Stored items
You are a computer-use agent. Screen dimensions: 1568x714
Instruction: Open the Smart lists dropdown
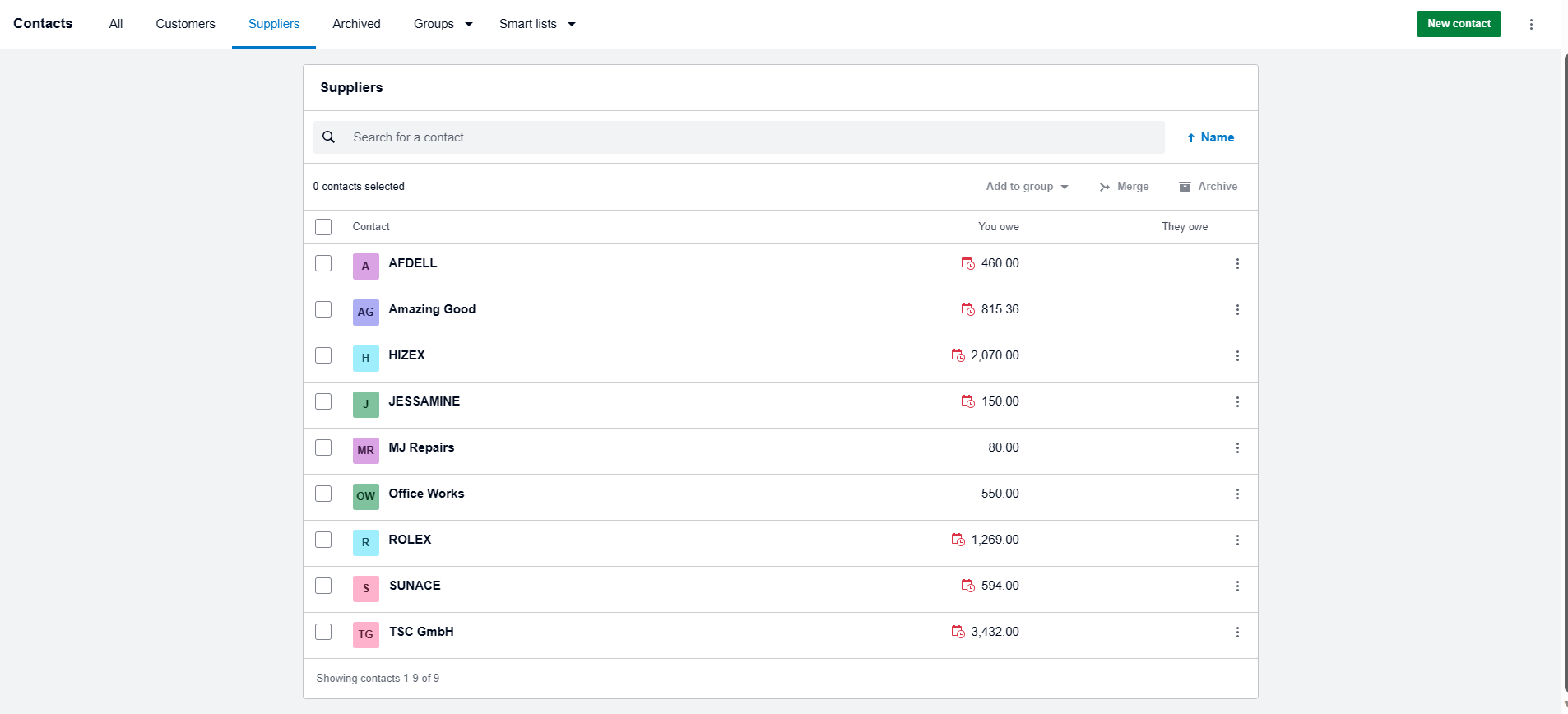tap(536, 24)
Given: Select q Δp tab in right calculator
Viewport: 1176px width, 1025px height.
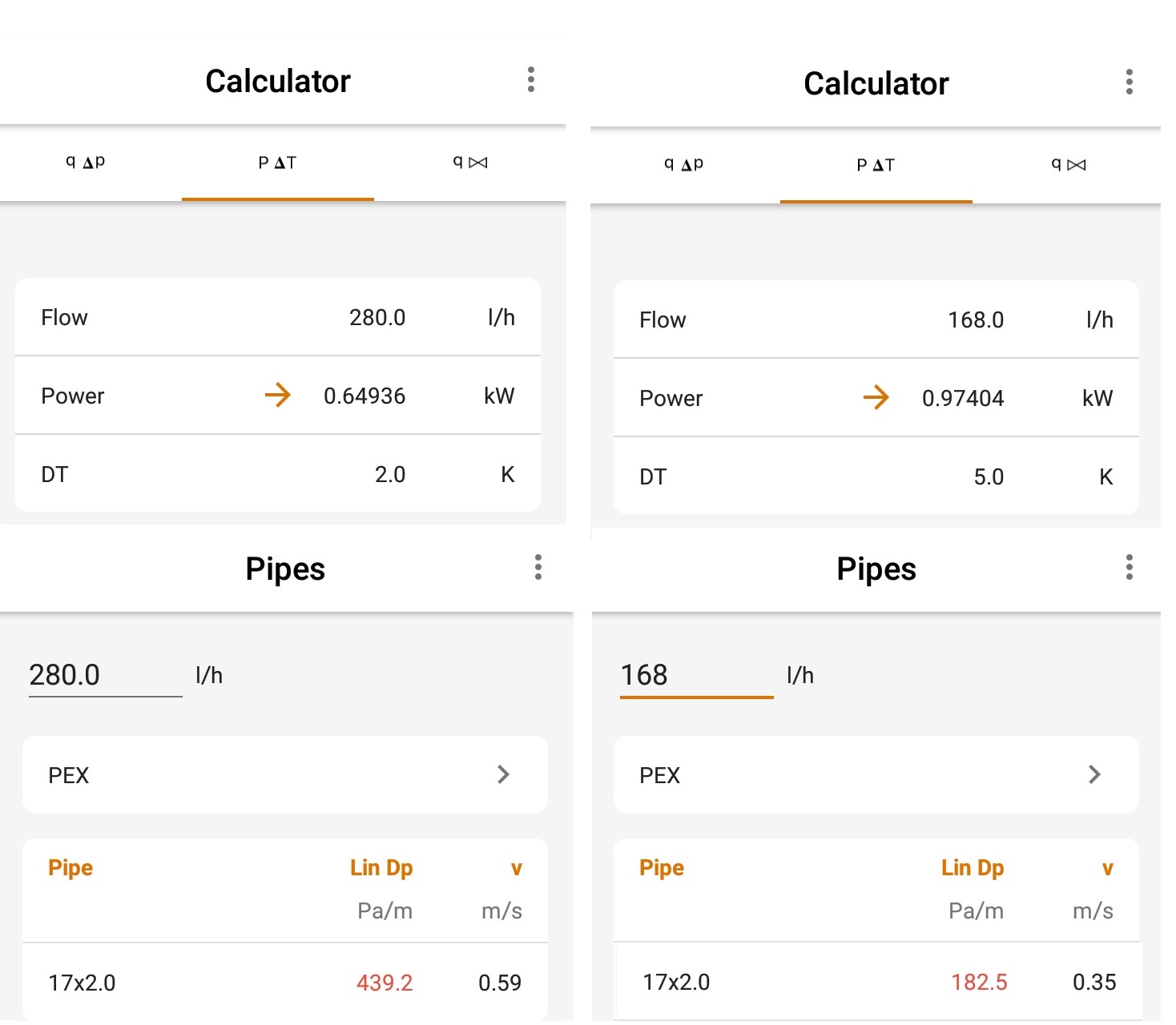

*DIRECTIONS*. Each entry above is to be written out again unchanged, apart from the pictures, which are left out.

*SOLUTION TO THIS TASK*.
You are a computer-use agent. Screen dimensions: 1568x714
Instruction: Open the Smart lists dropdown
tap(536, 24)
Given: Select q Δp tab in right calculator
Viewport: 1176px width, 1025px height.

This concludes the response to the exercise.